When these facts have been substantiated by the low-powered portable transmitter, work can begin on the station. The power and wave length of the transmitter must be approved by. the government, so all plans are made accordingly.

The antenna systems in common use today are known as vertical radiators. They are merely a steel tower resting on large porcelain insulators. Most of them are self-supporting, that is, they stand without guy wires. The popular sizes are half-wave and quarter-wave, meaning the tower is one-half or one-fourth as high as the electrical wave emitted. Ordinarily, they run between 200 and 500 feet. Certain stations use complicated systems of multiple towers, radio frequency transmission lines or semi-directional radiators. This elaboration is usually due to government regulation or a desire to cast a stronger signal in a certain direction. While this appears complicated, it is only a duplication of a simple vertical radiator, with the needed tuning devices.

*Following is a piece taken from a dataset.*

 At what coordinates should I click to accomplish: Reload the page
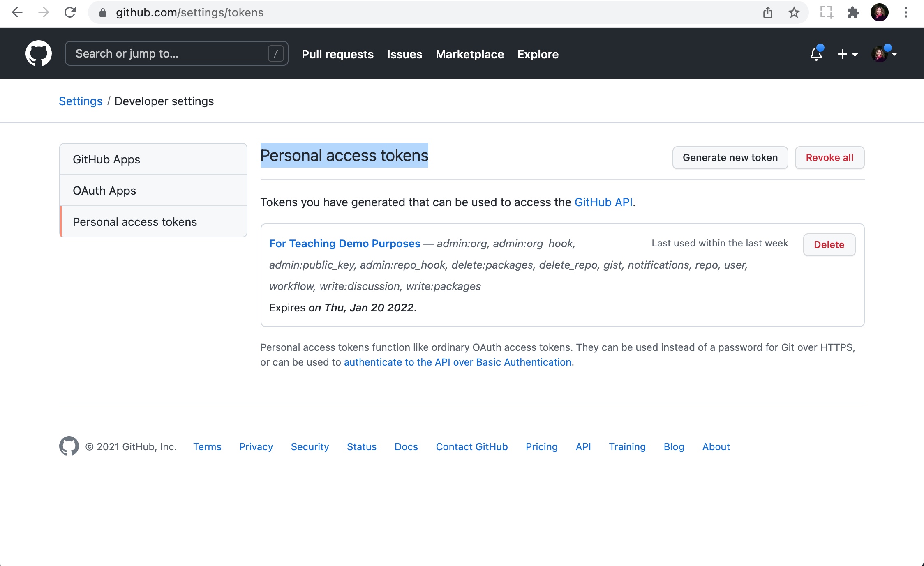click(70, 12)
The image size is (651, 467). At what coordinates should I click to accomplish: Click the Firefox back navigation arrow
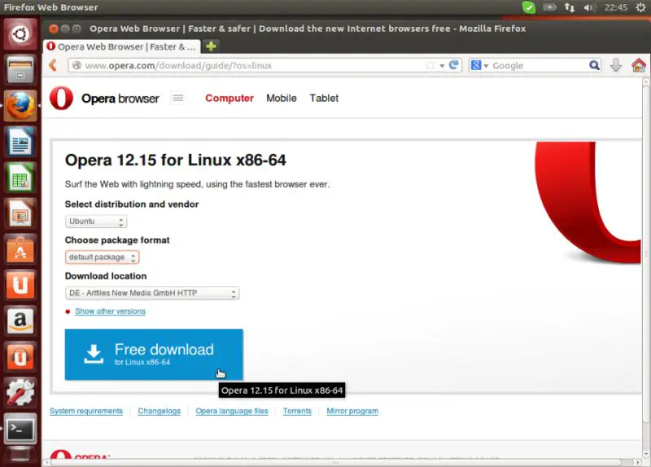53,65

The proper antenna system to employ is determined by the consulting engineer. The specifications are given to a steel fabricating concern, which builds and erects the tower or towers. Most of the station equipment is purchased in factory-made units, which can be connected together with wrench and soldering iron. The actual construction of the station is done by a contractor who builds everything, turning the completed equipment over to the consulting engineer for the final tuning and adjusting.

Most used as aerial, taking reading in a survey car and five-kilowatt tube in transmitter, photographed by its own light.

Measuring the antenna is the most interesting feature. The pickup power of a 500-foot vertical mast is tremendous. Low-power stations on the other side of the country come in like locals. It would be no task at all to log every station on the air. Instead of using a wave meter, a superheterodyne receiver is hooked to the aerial and tuned to a certain station whose wave length is known. So closely do modern broadcasters adhere to their wave length that they may be used as standard measuring units. By means of a resistance and capacity bridge and a beat oscillator a curve is plotted for the entire broadcast band. This enables the engineer to know how closely the tower comes to his specifications. Should it be off, he can correct it with top loading, condensers or loading coils. Top loading consists of placing a fringe of rods on the apex of the mast, like spokes of a wheel.

With the characteristics of the antenna known, it is a simple matter to tune the transmitter to resonance, and the station is ready to go on the air. The work of the consulting engineer is not yet done, however, for a broadcasting station is a business institution like a store or newspaper. Its customers are the advertisers who desire to reach the public. The two commodities it vends are time and coverage. Coverage consists of the ability of the station to reach potential purchasers.

This can be determined by asking people to write in for a prize or gift, but a more accurate method is to make another field survey. This time it is not five or ten miles, but 500 or more. The field intensity car zigzags about the country, often travelling thousands of miles, until all the territory in question has been surveyed. Only then is it known just how many millivolts are reaching any particular point from which an important account might receive a response. To determine coverage over a period of hours or days, a recording meter is connected to the field intensity set. It runs by clockwork and is entirely automatic. Signal strength for any period of time is traced upon a moving paper tape.

With these measurements completed and a large graph of station coverage on the wall of the sales manager's office, the important work of the consulting engineer is over. All that remains is a periodic check of the signal and equipment, until such time as another major alteration is planned.